Saved entries:
▬▬▬

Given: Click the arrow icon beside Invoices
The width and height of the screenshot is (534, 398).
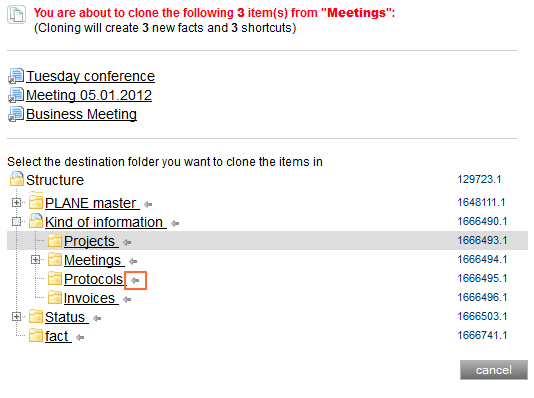Looking at the screenshot, I should point(127,300).
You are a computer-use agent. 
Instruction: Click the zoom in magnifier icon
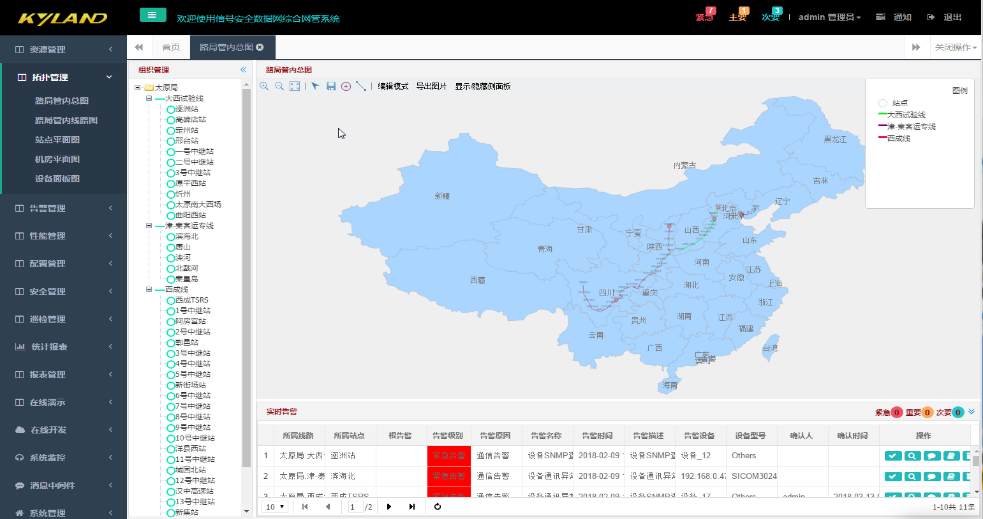point(265,87)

▬▬▬

* BRIEF: Copy out only the lines beginning at the line with "The width and" and ending at the last line of the entries. Keep them exact; drop pictures.

* SOLUTION TO THIS EXERCISE:
The width and height of the screenshot is (534, 398).
Looking at the screenshot, I should point(127,300).
You are a computer-use agent. 
Instruction: Click the zoom in magnifier icon
point(265,87)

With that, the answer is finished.